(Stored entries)
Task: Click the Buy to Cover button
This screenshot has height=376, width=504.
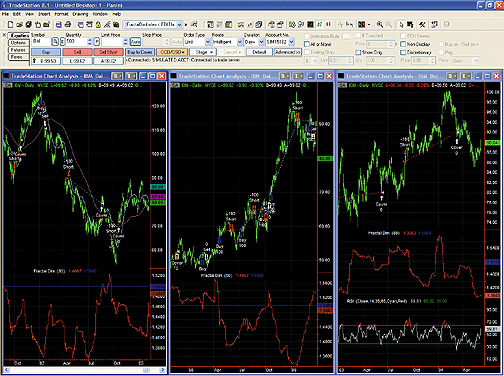Action: pyautogui.click(x=140, y=52)
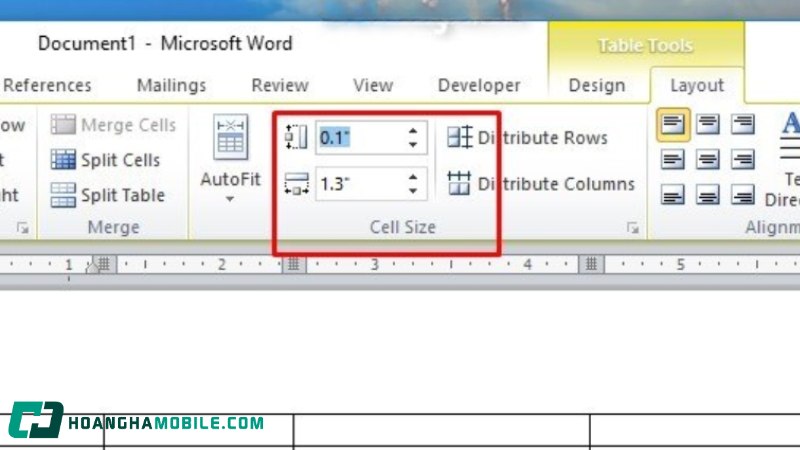Image resolution: width=800 pixels, height=450 pixels.
Task: Decrease table column width with down arrow
Action: (x=413, y=191)
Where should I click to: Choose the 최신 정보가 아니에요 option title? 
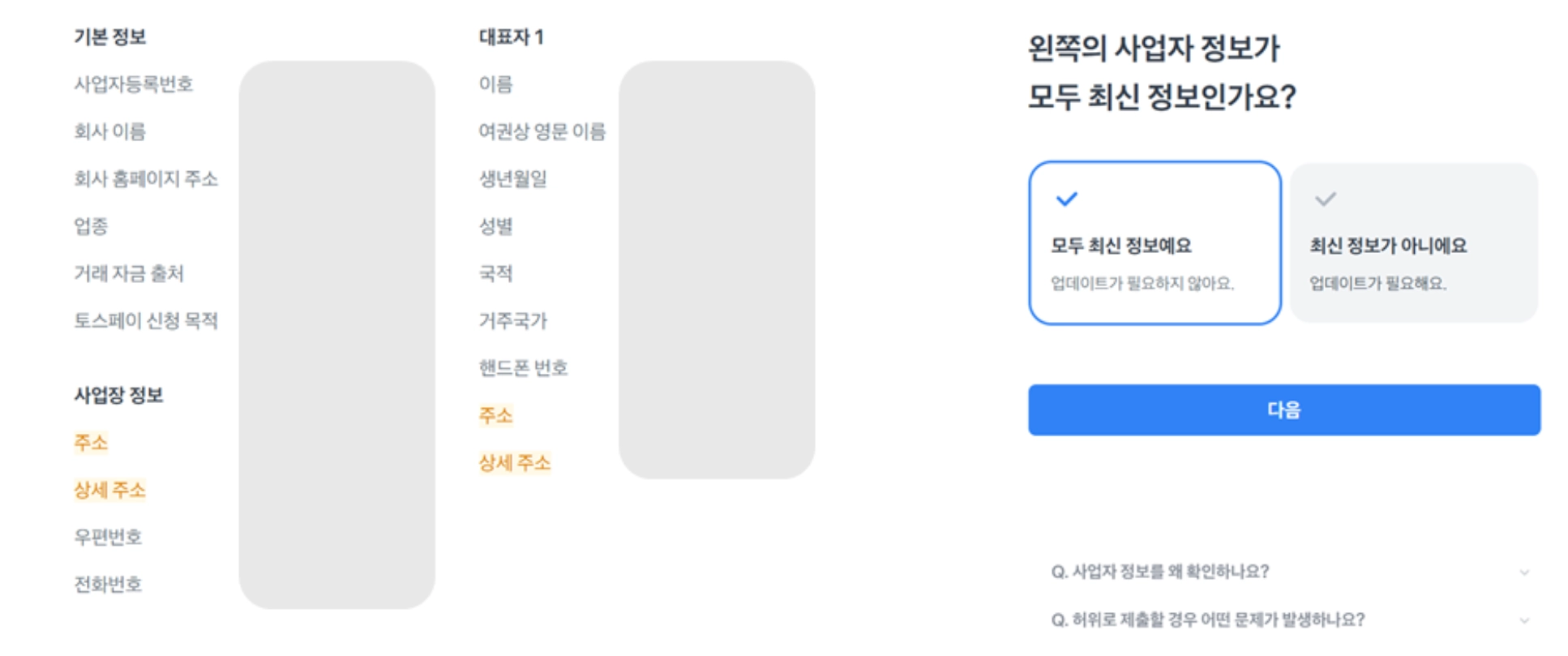pyautogui.click(x=1388, y=246)
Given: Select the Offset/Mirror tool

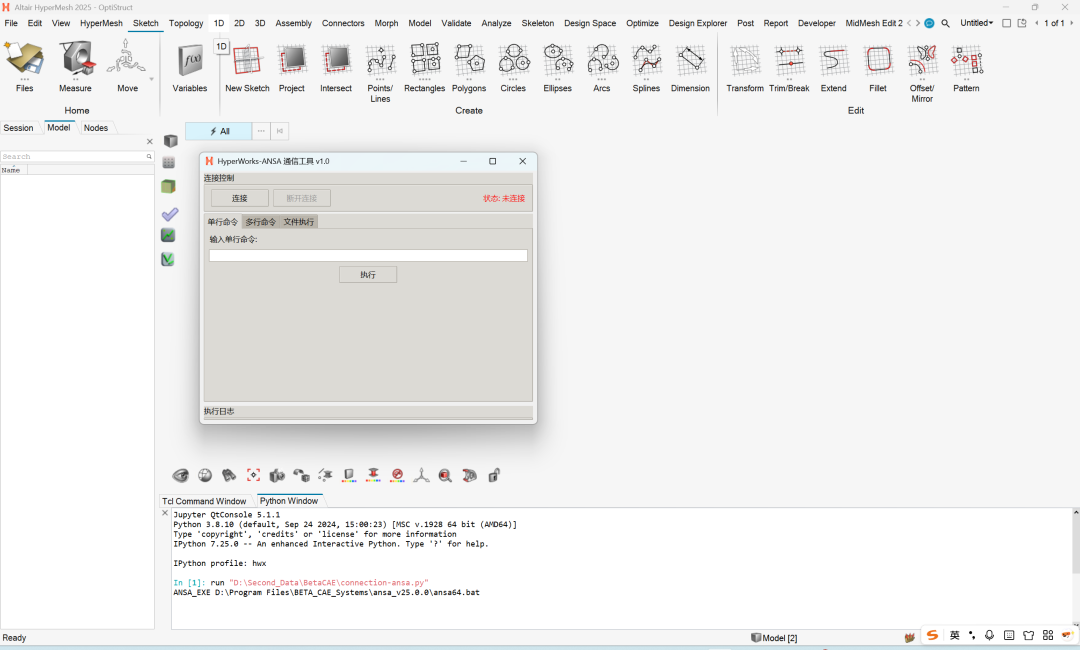Looking at the screenshot, I should coord(922,62).
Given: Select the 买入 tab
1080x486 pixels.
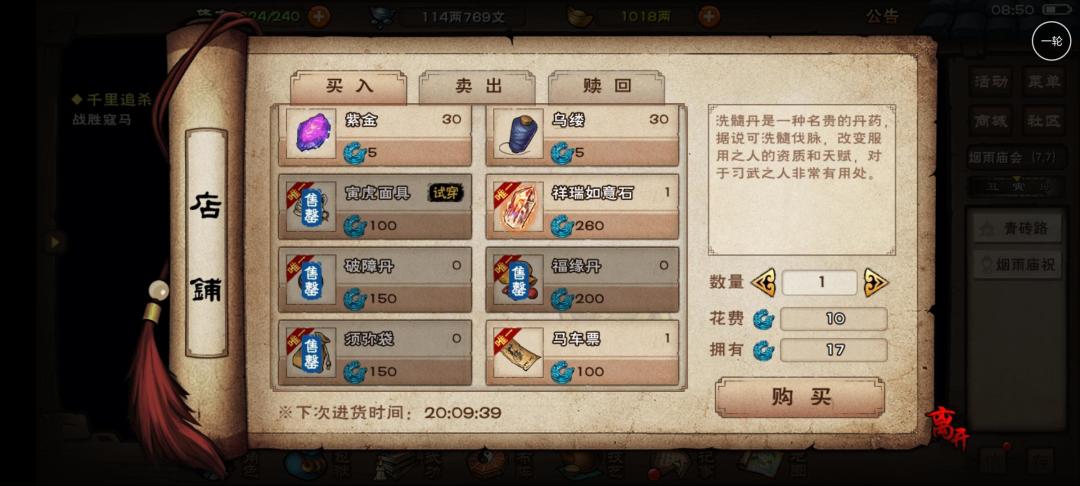Looking at the screenshot, I should tap(349, 86).
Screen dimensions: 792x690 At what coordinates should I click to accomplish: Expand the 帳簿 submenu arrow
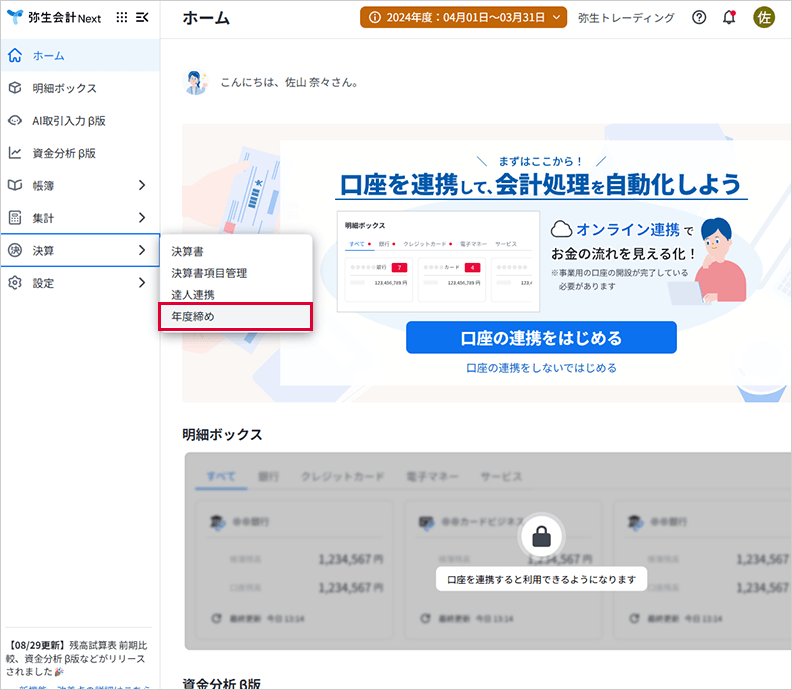point(141,185)
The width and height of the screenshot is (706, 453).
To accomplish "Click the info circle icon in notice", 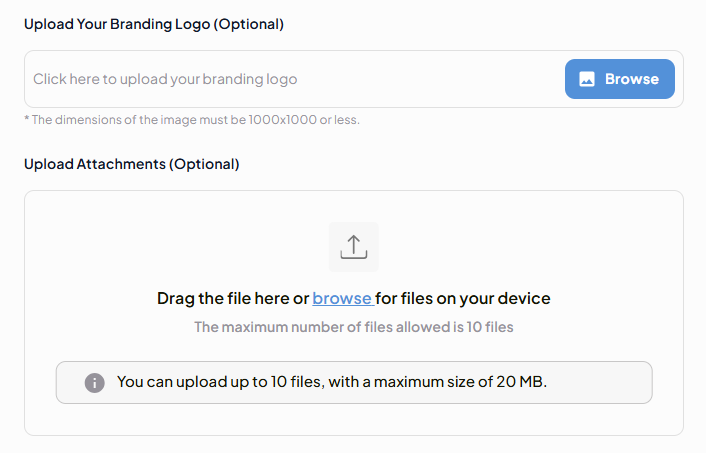I will pyautogui.click(x=94, y=382).
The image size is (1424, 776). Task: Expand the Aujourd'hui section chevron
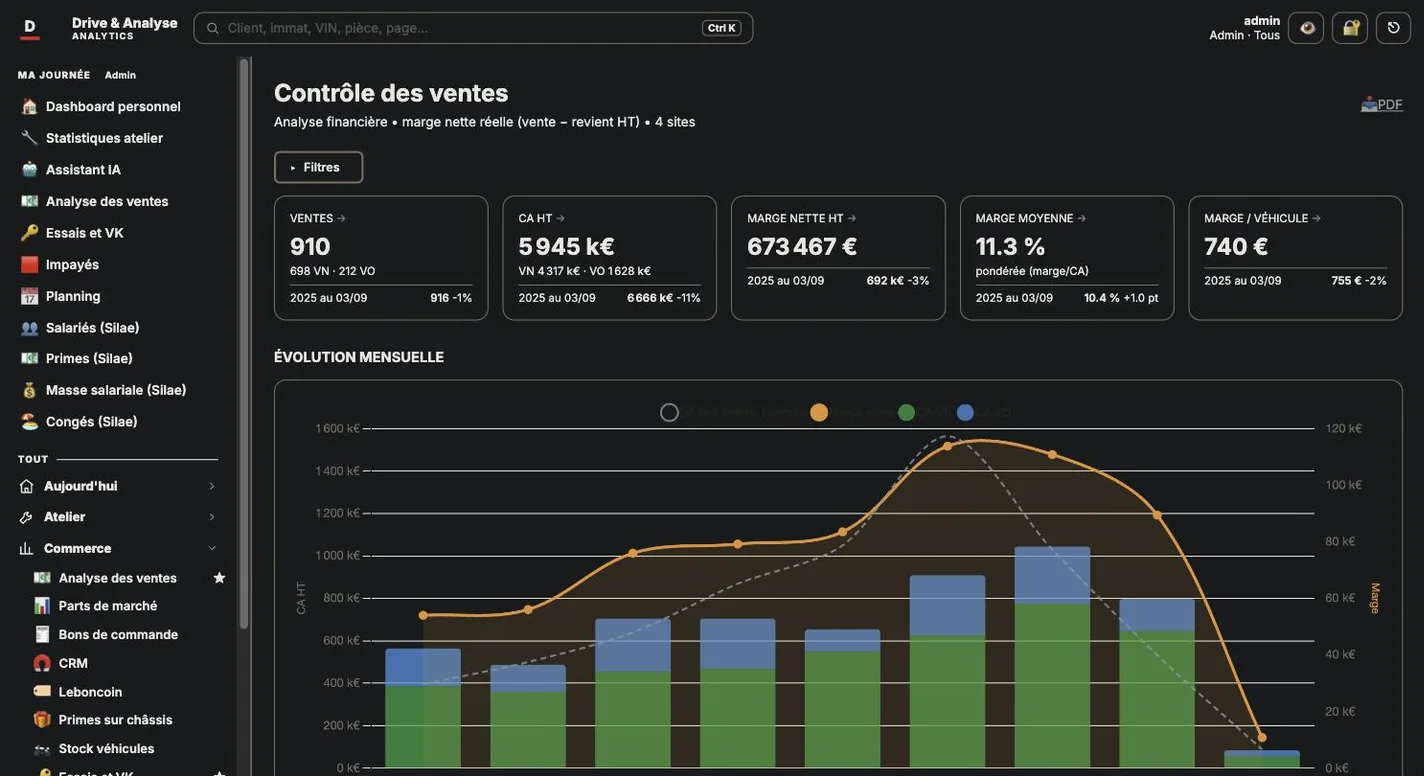211,486
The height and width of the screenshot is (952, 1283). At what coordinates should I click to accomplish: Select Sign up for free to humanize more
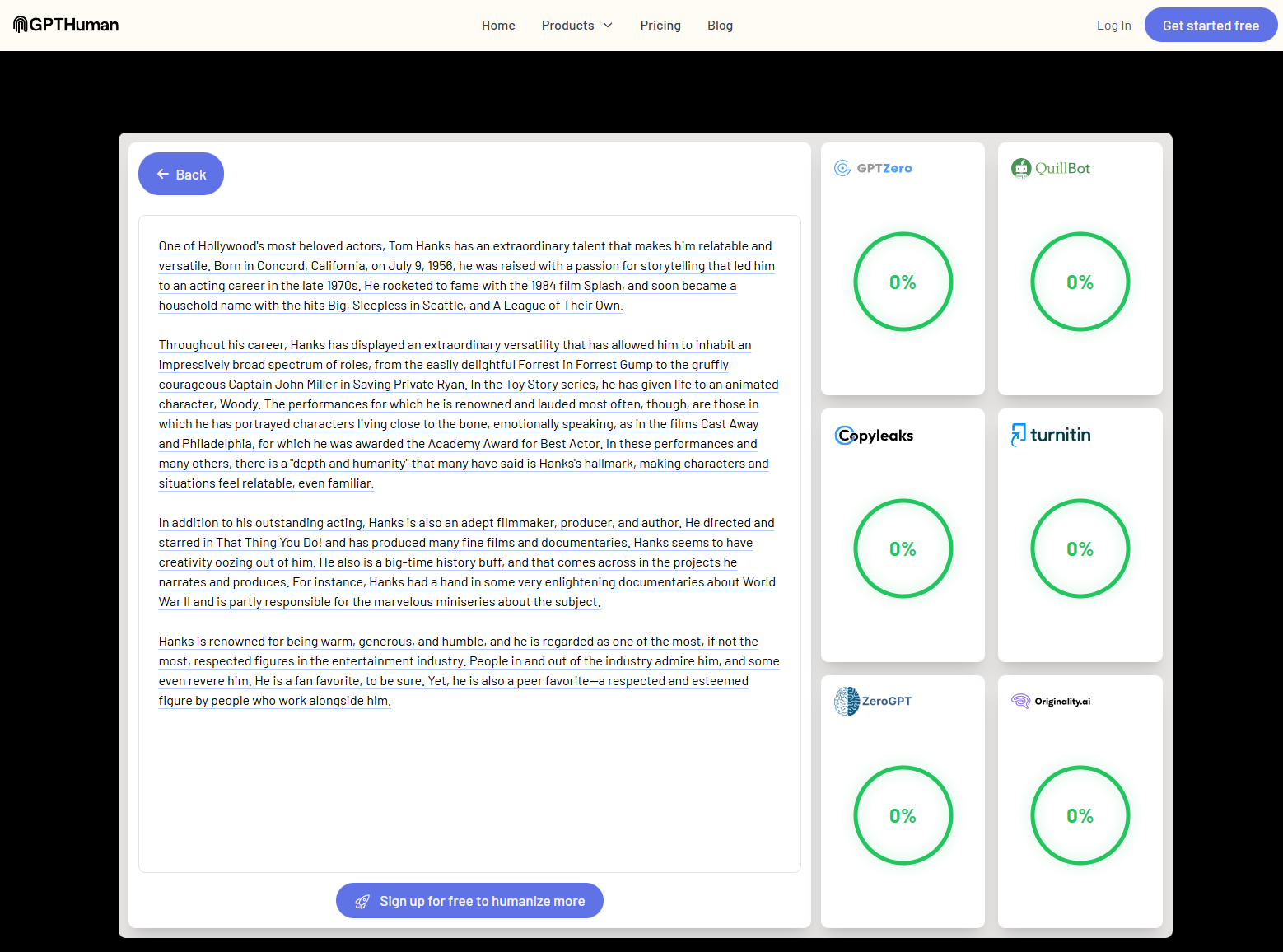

> Task statement
Your answer must be the exact lines from the start of the data through the line with "The width and", inclusive, and nothing else; pictures do not belong in it.

> Expected answer
Task: Click the Buy to Cover button
This screenshot has height=376, width=504.
Action: pyautogui.click(x=140, y=52)
Image resolution: width=800 pixels, height=450 pixels.
Task: Decrease table column width with down arrow
Action: (x=413, y=191)
Where should I click to: Choose the 최신 정보가 아니에요 option title? 
pyautogui.click(x=1388, y=246)
Given: Select the Offset/Mirror tool

Looking at the screenshot, I should coord(922,62).
Given: Select the 买入 tab
1080x486 pixels.
Looking at the screenshot, I should tap(349, 86).
Screen dimensions: 792x690 At what coordinates should I click to accomplish: Expand the 帳簿 submenu arrow
point(141,185)
The width and height of the screenshot is (706, 453).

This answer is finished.